Secret Son

I remember clearly the day I began working on the manuscript that became Secret Son. I was still revising Hope and Other Dangerous Pursuits, but I longed to try my hand at something new. At the time, I was living in Portland, Oregon. It was raining. (Of course, it always rains in Portland, so this was a wholly unremarkable day.) I took my notebook into the dark living room, sat by the fireplace, and started writing. I had a blurry image in my mind of a young man; hands stuffed in his pockets, he was walking home to the shack he shares with his mother after watching a movie at a nearby theater.

I followed that image and others like it, pixel by pixel, for the next five years, finding out more about this character as I went along. Youssef El Mekki—for that turned out to be his name—was shy, bookish, gullible, by turns sensitive to others’ feelings and oblivious to them. Early on in the novel, he finds out that his long deceased father, whom he believed was a poor, respected schoolteacher, is in fact Nabil Amrani, a wealthy businessman living in the same sprawling city of Casablanca. Youssef sets out to find Nabil and, much to his surprise, is welcomed into his father’s liberal, sophisticated, yet highly corrupt world.

The story of the illegitimate son has been told many times, and with the increasing liberalization of social mores it may seem to some readers to be quaint, or even outmoded, but in Morocco, where societal constraints still retain some of their power, the story of Youssef is at once believable and ordinary. Believability, however, was not an overriding concern for me. What mattered more to me was the emotional weight of the novel, whether it had the ability to move me both as a writer and as a reader.

Because the main story was set against a background of Islamic fundamentalism and corrupt liberalism, I thought at first that those thematic concerns would be the main driving force in the book. Eventually, though, I came to see that in fact the novel was about other things altogether. It was about belonging, about the complications and difficulties of individual identity in an increasingly messy, sectarian, and global world. Youssef has to negotiate competing allegiances of family, society, and ideology, and I think I was interested to see whether he would reach any definitive answers.

Secret Son is also about truth. None of the main characters in this novel are exactly who they seem to be—Youssef El Mekki is not the son of a schoolteacher; Amal Amrani is not living the life her family thinks she does; Rachida Ouchak is not exactly the orphan she has told her son she was; and Nabil Amrani is not the upstanding husband and father he has always pretended to be. Like all of us, Youssef relies on appearances in order to learn things about the world around him, but his perceptions of the world are, by definition, limited. Ultimately, he learns it is dangerous to believe that the truth is simply the sum total of one’s perceptions.
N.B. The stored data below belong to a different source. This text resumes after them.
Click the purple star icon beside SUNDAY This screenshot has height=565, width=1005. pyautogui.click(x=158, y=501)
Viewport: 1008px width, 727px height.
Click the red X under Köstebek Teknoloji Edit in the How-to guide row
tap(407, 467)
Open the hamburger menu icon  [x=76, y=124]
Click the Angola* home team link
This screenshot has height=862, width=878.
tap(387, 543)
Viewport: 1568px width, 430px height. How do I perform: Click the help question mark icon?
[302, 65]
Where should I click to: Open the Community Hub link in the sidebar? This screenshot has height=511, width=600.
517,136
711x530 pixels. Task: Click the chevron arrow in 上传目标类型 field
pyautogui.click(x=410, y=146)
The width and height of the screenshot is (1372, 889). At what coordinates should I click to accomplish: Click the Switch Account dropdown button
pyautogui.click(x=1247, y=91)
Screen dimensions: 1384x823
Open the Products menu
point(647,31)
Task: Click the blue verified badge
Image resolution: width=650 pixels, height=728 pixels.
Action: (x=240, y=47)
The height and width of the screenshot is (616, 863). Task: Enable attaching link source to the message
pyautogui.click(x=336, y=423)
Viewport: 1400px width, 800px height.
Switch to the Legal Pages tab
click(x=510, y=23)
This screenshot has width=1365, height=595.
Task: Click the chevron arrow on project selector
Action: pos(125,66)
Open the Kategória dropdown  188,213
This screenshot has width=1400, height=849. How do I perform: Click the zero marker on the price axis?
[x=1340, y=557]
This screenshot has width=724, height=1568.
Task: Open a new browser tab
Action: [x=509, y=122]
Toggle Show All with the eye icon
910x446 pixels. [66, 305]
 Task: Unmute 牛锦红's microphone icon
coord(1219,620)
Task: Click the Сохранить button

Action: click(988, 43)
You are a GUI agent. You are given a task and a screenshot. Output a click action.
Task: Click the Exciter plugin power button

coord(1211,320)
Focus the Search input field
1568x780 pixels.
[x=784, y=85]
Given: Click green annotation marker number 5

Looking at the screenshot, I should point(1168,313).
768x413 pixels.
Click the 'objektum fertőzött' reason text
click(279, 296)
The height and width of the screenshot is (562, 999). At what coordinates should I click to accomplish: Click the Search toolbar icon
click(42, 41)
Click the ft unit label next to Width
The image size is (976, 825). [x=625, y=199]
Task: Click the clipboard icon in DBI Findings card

Of course, as in some of my earlier work, Secret Son explores issues of class. The novel chronicles Youssef El Mekki’s rise in society, from the slums outside Casablanca to a penthouse apartment with a view of the King Hassan mosque. Shifting from poverty to wealth does not relieve him of his invisibility, however. He remains a secret, hidden away from the world. And in some sense he is still dependent on his father and can’t seem to reach a stage of complete independence.

It took me nearly five years to finish writing Secret Son, and although I am sometimes frustrated with myself for the glacial pace of my writing, I am very grateful for the opportunities that this book opened up for me. It gave me the chance to write from multiple points of view, including that of a young, urban male in Morocco; a sophisticated female expat in America; a middle-aged businessman; and a single mother.

I had to rely wholly on imaginative empathy to create these characters, though inevitably I share a few traits, feelings, or habits with them. Youssef studies English at a university in Morocco, as did I; his mother is an orphan who was raised in a French institution in Fès, as was mine; he is gullible, as, unfortunately, am I; he speaks French fluently, as do I; yet he never quite feels at home with the French-educated elite, and neither do I. Still, even these small personal details have been rewritten and shaped and edited to serve the needs of my story.

More importantly, Secret Son gave me the opportunity to grow as a writer, to tell, better than I had before, an engaging, complex, and truthful story. My hope is that readers find the same as well.